> [Your goal]
The answer must be a single number: how many lines below contain "Posts".

=== Begin Enclosure ===

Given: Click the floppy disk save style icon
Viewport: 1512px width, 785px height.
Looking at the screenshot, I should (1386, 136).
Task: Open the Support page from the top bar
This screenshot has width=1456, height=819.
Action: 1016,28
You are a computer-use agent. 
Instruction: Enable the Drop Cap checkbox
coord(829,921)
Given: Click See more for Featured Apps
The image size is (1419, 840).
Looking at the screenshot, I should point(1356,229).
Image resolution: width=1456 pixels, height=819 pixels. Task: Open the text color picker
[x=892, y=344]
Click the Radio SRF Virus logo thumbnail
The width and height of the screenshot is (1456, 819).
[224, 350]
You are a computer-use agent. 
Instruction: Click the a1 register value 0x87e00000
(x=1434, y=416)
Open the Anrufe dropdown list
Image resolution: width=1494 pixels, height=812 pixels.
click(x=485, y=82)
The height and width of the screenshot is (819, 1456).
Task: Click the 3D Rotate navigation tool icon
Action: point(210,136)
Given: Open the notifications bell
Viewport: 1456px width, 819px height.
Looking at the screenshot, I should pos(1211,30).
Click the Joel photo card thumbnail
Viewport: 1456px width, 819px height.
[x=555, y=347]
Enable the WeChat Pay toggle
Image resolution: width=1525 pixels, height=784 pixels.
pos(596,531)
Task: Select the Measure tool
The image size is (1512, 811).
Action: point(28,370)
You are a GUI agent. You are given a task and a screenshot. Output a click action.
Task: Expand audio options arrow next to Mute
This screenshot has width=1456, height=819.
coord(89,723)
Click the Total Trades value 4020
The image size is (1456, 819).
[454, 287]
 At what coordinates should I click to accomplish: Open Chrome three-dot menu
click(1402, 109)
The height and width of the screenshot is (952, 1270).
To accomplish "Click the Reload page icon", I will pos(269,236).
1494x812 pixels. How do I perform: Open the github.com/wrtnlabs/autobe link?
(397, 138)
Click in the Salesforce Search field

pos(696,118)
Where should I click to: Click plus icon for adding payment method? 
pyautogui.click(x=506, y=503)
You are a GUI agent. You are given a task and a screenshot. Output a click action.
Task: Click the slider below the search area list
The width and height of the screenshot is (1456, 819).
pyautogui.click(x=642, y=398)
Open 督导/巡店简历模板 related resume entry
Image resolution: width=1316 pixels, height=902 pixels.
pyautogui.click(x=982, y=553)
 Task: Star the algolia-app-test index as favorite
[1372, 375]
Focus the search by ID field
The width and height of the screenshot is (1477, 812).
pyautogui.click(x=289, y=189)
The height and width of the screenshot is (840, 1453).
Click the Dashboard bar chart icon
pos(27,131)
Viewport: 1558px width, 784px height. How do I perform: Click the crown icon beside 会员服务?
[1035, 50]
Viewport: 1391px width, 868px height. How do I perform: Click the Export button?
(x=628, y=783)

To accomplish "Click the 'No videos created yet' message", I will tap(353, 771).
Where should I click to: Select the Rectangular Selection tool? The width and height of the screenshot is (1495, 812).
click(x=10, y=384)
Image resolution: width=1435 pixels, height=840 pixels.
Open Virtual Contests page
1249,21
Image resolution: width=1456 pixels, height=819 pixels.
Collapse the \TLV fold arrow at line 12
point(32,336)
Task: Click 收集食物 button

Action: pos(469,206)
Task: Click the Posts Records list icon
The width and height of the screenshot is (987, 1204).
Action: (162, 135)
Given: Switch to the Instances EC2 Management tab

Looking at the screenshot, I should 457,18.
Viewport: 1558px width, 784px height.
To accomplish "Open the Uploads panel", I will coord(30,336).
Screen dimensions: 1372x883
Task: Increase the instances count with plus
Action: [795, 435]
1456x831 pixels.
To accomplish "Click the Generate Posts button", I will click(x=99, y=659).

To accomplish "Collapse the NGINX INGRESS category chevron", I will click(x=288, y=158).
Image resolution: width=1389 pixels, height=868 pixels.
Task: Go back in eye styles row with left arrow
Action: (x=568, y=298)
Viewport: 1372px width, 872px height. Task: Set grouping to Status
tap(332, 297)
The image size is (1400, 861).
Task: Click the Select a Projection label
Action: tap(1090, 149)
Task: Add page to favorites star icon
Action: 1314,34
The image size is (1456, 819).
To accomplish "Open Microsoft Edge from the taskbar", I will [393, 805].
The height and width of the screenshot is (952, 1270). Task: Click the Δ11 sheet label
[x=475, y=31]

=== End Enclosure ===

> [Answer space]
2